Afrique : les start-up de l'économie bleue séduisent les investisseurs internationaux

L’économie bleue s’impose progressivement comme l’un des nouveaux moteurs de croissance du continent africain. À l’occasion de l’édition BlueInvest Africa 2026, vingt-cinq start-up et PME innovantes ont été sélectionnées pour bénéficier d’un accompagnement stratégique destiné à faciliter leur accès aux financements internationaux. Cette initiative confirme l’intérêt grandissant des investisseurs pour les opportunités offertes par les ressources maritimes africaines.
Les entreprises retenues développent des solutions dans des secteurs à fort potentiel, notamment la pêche durable, l’aquaculture, les biotechnologies marines, les technologies portuaires, la valorisation des ressources halieutiques, les services numériques maritimes ainsi que les énergies marines renouvelables. Autant de domaines appelés à jouer un rôle déterminant dans la transformation économique du continent.
À travers ce programme, les jeunes entreprises bénéficieront d’un accompagnement technique, d’un renforcement de leurs capacités entrepreneuriales et d’une mise en relation avec des fonds d’investissement, des institutions financières internationales et des partenaires industriels. L’objectif est de favoriser leur montée en puissance et d’accélérer le développement de projets innovants à fort impact économique, social et environnemental.
L’Afrique dispose d’atouts considérables pour bâtir une véritable économie bleue. Avec plus de 30 000 kilomètres de côtes, des millions de kilomètres carrés d’espaces maritimes et d’importantes ressources halieutiques, le continent possède un potentiel encore largement sous-exploité. Les océans, les mers, les fleuves et les lacs constituent des leviers majeurs pour la création de richesse, la sécurité alimentaire et la création d’emplois.
Les investisseurs internationaux s’intéressent de plus en plus à ces marchés en raison de la croissance rapide de la demande mondiale en produits de la mer, de l’essor des technologies maritimes et de la nécessité de développer des solutions durables face aux défis climatiques. Les innovations portées par les start-up africaines répondent précisément à ces nouveaux besoins en proposant des modèles économiques conciliant performance et préservation des écosystèmes.
Le développement de l’aquaculture durable figure parmi les secteurs les plus prometteurs. Cette activité offre une réponse concrète à la pression croissante exercée sur les ressources halieutiques tout en renforçant la sécurité alimentaire des populations africaines. Les biotechnologies marines ouvrent également de nouvelles perspectives dans les domaines de la santé, de la cosmétique, de l’agroalimentaire et des matériaux innovants.

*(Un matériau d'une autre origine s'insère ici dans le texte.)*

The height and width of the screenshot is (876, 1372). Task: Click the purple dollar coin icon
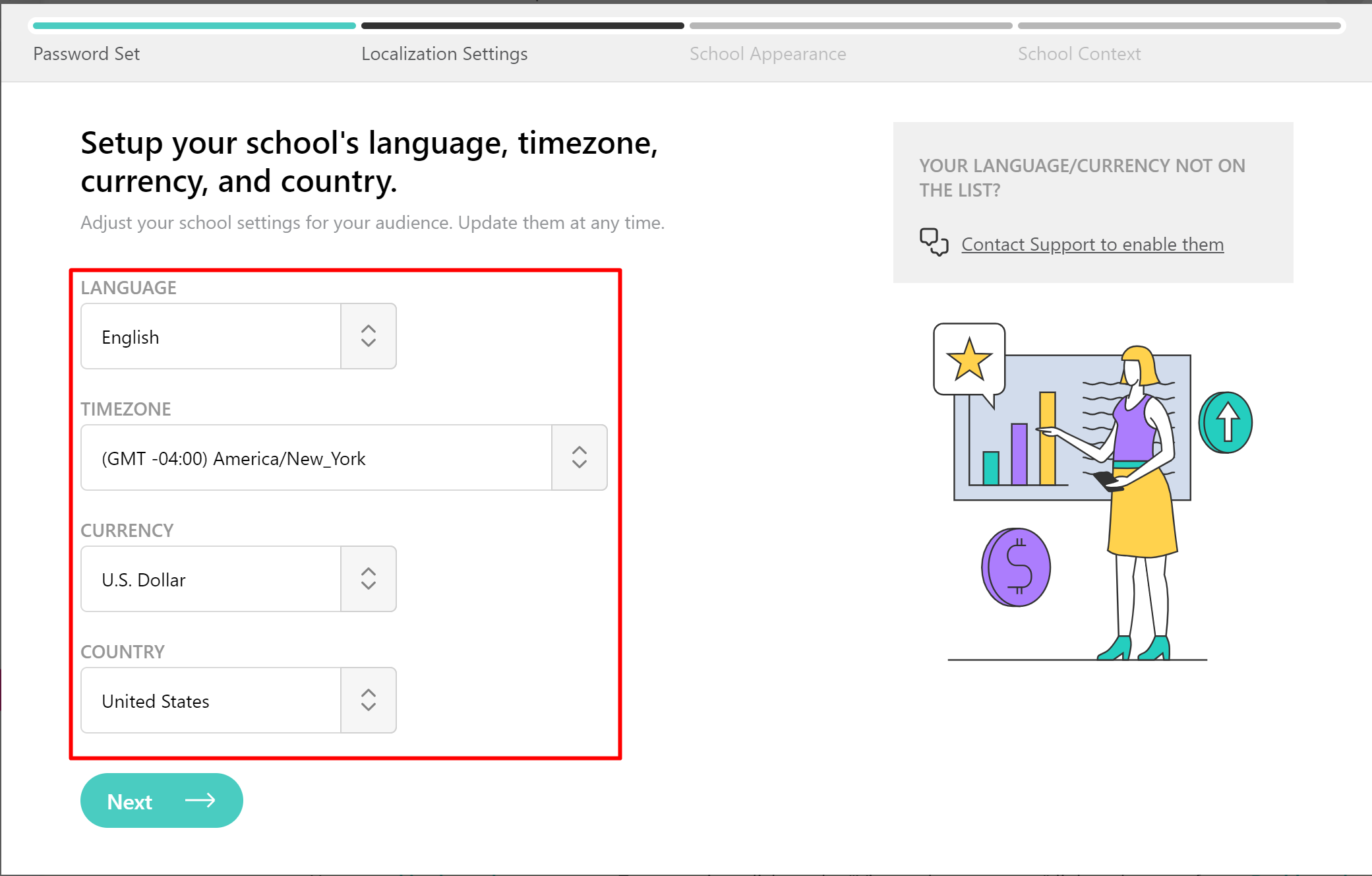[1016, 567]
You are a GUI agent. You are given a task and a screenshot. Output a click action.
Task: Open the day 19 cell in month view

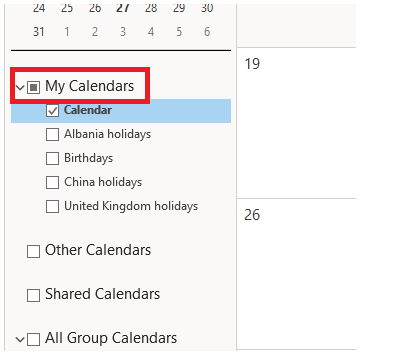coord(296,123)
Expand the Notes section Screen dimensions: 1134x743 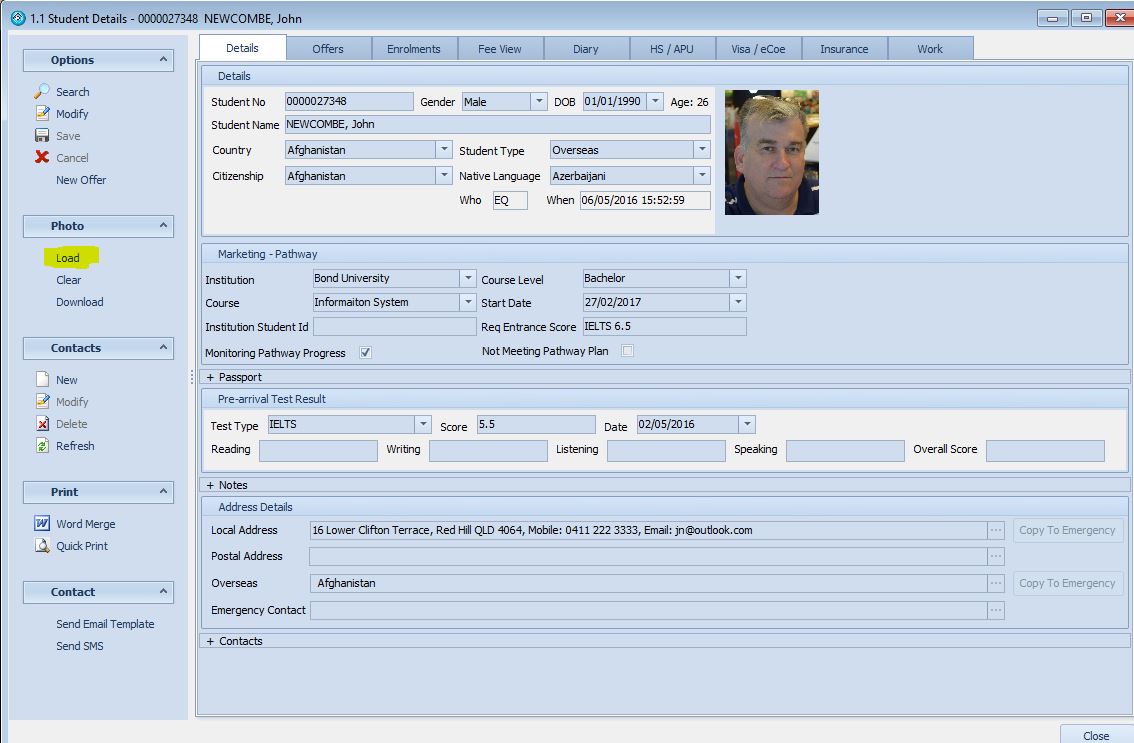pyautogui.click(x=211, y=485)
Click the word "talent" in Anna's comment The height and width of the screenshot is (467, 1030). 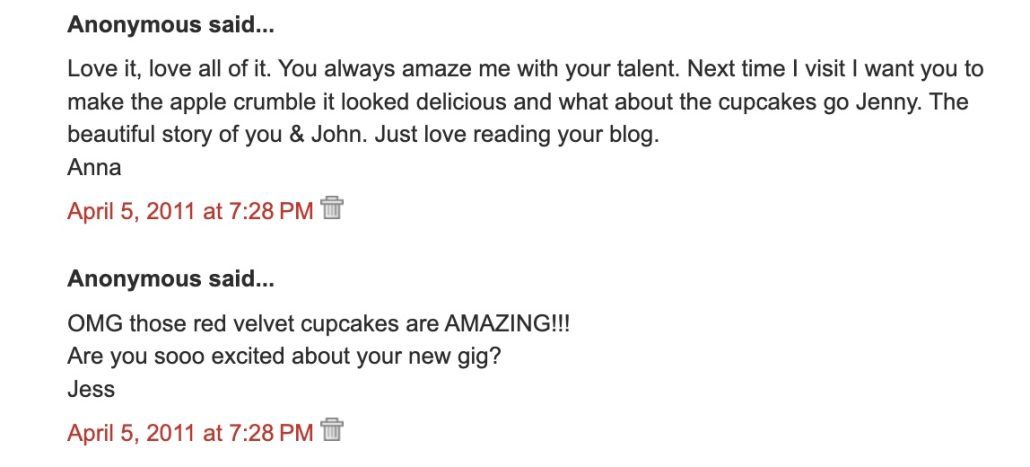(644, 70)
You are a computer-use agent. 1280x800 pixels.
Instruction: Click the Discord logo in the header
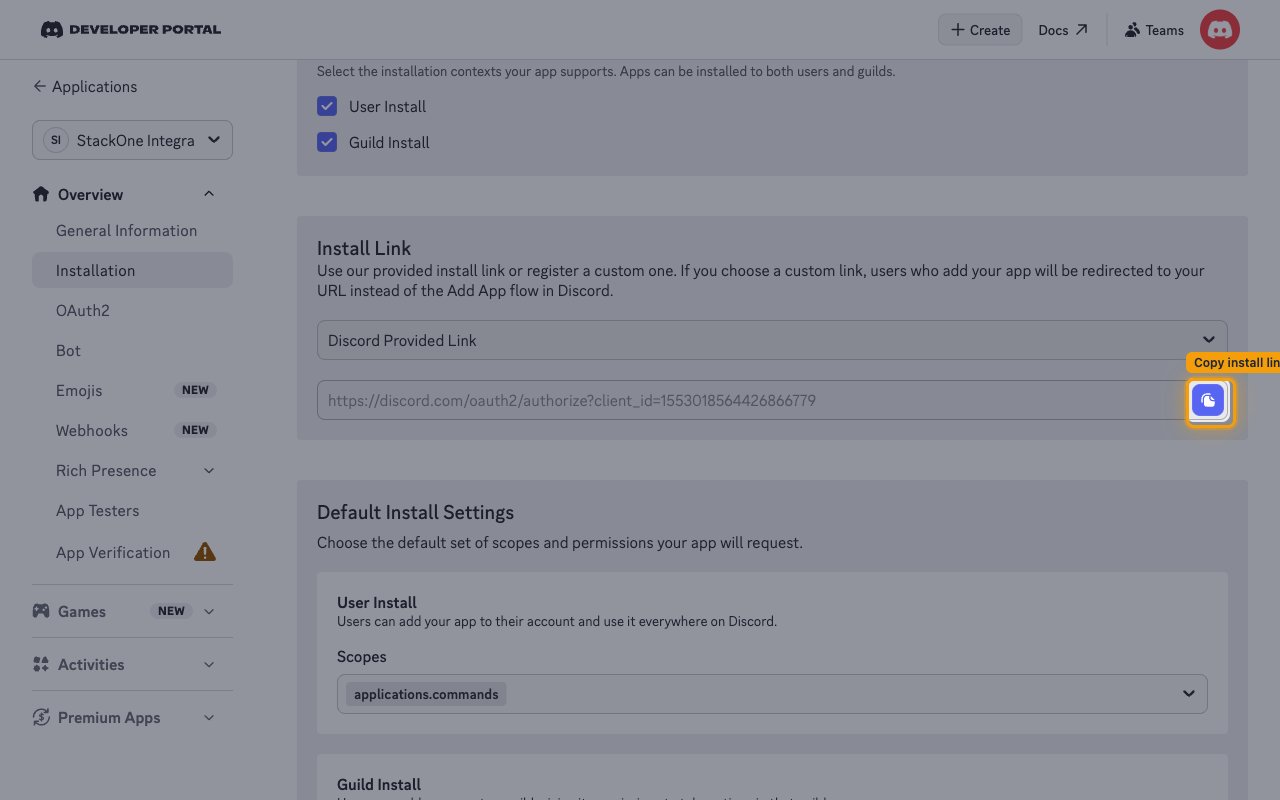[52, 30]
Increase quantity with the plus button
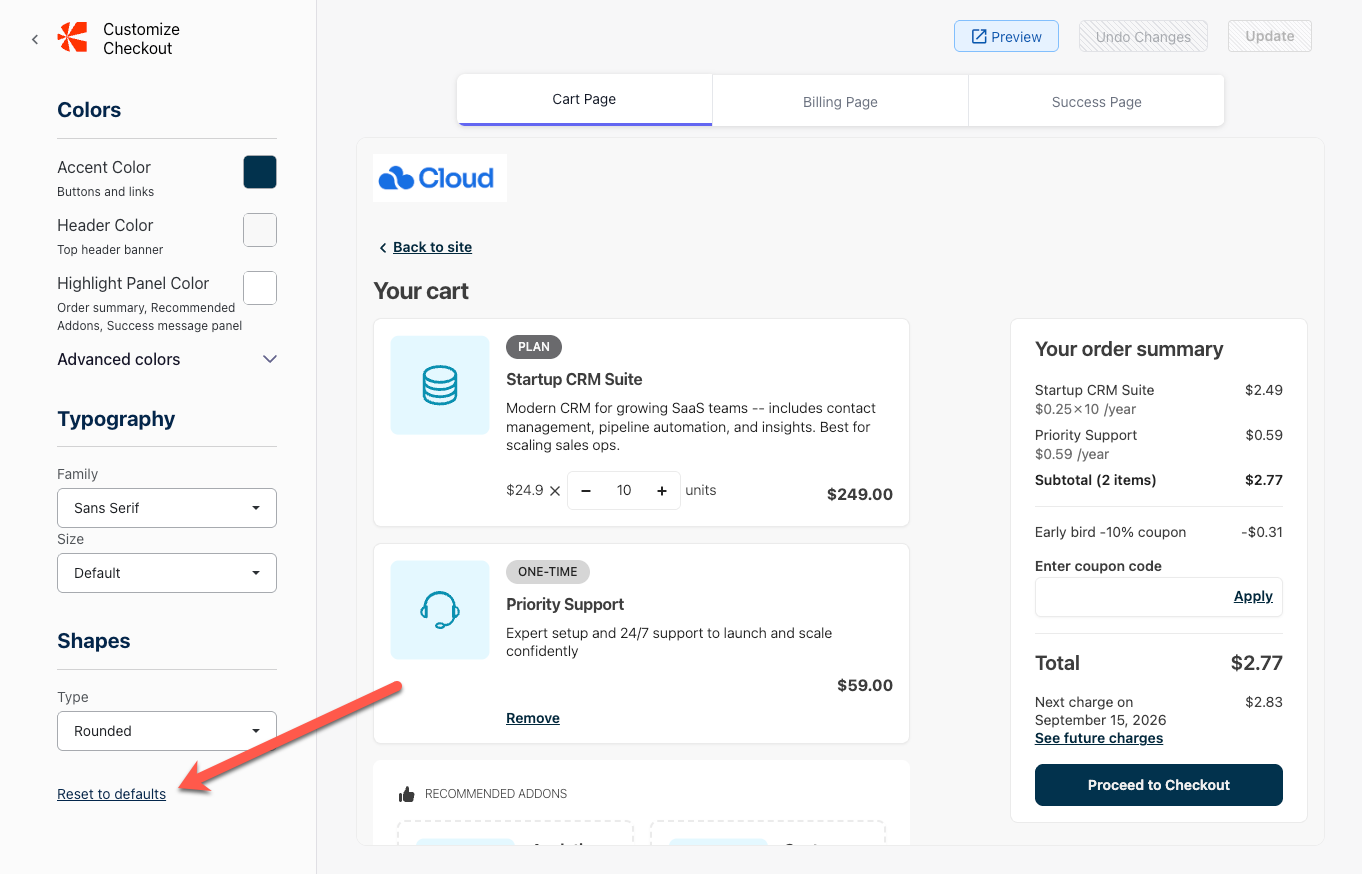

Les technologies portuaires occupent également une place stratégique. La digitalisation des ports, l’automatisation des opérations logistiques et l’amélioration de la traçabilité des marchandises permettent d’accroître la compétitivité des infrastructures maritimes africaines, un enjeu essentiel dans un contexte de développement des échanges commerciaux continentaux, notamment avec la Zone de libre-échange continentale africaine (ZLECAf).
BlueInvest Africa 2026 illustre ainsi la montée en puissance d’un écosystème entrepreneurial tourné vers l’économie maritime durable. En facilitant l’accès au financement et en rapprochant les innovateurs africains des investisseurs internationaux, ce programme contribue à faire émerger une nouvelle génération d’entreprises capables de transformer les ressources marines en moteurs de développement durable.
À terme, ces investissements devraient accélérer la modernisation des filières maritimes africaines, renforcer la compétitivité des économies côtières et créer des milliers d’emplois qualifiés. L’économie bleue apparaît désormais comme un pilier stratégique de la diversification économique du continent et une source majeure d’innovation, de croissance inclusive et de prospérité pour les décennies à venir.